Opens Fri., May 7
We get it. They’re cute.
Thomas Balmès’ pseudo- documentary will never be accused of false advertising. Lacking narrative, dialogue or really anything that a reasonable person might expect when plunking down 10 bucks to see a movie, Babies is just a lot of shots of babies acting like … babies.
They coo, they warble, sometimes they cry. End of plot synopsis.
Spending a year or so following four tots from Mongolia, Namibia, Tokyo and San Francisco, the movie just shows kids doing what they do. I guess the multiple locations are meant to hint at some sort of universal truth, like perhaps that cultural and geographic differences don’t matter all that much when you’re a barely sentient newborn. This rainbow coalition of cute kids behave fairly identically. They’re all adorable until they get hungry or have to go to the bathroom. They’re also kind of boring.
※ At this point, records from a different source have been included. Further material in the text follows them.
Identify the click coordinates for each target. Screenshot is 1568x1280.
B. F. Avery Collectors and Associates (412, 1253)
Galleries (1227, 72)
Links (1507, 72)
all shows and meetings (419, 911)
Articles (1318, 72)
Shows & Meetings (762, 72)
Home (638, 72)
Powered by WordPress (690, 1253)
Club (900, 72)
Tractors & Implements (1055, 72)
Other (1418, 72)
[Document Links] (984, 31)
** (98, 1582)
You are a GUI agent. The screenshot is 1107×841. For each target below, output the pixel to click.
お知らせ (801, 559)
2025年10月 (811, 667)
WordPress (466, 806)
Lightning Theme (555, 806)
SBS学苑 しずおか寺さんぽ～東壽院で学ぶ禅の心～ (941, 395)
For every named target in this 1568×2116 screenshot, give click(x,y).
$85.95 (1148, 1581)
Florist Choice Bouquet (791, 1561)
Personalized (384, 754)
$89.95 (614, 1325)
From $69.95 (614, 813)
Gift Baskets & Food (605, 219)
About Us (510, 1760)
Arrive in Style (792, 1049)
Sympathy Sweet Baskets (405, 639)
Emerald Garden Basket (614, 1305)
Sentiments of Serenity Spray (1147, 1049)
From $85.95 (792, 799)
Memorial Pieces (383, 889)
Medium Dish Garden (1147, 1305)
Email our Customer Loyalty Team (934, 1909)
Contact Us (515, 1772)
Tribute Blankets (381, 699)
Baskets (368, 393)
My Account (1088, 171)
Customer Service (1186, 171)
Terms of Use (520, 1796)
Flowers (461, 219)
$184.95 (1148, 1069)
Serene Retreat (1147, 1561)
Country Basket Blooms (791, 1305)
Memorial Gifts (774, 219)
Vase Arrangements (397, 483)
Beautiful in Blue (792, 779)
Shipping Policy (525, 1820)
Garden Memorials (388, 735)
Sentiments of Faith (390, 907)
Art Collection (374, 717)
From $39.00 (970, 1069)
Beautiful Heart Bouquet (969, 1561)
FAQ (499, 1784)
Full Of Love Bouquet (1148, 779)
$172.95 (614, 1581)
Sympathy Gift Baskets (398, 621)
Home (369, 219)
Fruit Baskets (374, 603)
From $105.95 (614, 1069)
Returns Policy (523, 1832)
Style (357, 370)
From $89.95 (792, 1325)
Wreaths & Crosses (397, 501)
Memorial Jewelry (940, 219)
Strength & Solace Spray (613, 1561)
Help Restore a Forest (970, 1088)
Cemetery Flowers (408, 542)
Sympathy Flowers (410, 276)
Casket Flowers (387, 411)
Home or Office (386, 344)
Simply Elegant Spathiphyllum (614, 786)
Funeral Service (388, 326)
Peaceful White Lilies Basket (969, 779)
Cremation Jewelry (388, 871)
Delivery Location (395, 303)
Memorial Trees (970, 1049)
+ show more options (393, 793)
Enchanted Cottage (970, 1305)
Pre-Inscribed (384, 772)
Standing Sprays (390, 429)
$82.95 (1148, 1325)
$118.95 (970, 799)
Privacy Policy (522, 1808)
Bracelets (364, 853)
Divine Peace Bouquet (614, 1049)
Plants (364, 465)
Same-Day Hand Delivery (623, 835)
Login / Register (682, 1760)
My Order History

See, there’s the rub. If you happen to personally know the kid, or even the parents, then children can provide untold wonders of fascinating minutiae as they go about their uneventful day-to-day activities. When my nephew first arrived, we’d all just stare at him for hours on end in such rapt fascination that my sister coined the phrase, “Watching Brandon TV.” Spending time with a baby you know is a moment-to-moment journey of miraculous discovery.
But when it’s a stranger, who gives a shit?
There’s nothing duller than watching somebody else’s home videos, even if you enjoy their company. Babies ups the ante considerably, by including a Bay Area couple who’s pretty much impossible to like. Mom’s strutting around all the time topless for no discernable reason. (The MPAA granted his film a PG “for maternal nudity,” which I think must be a first in the history of the ratings board.) Their kid seems to be the only one with any common sense, frantically crawling away and pounding at the exit door during a baby yoga class, where everybody’s singing a dippy song about how the Earth is their real mother. Sadly, that’s as close to conflict as we ever get.
This isn’t a movie. It’s a screensaver.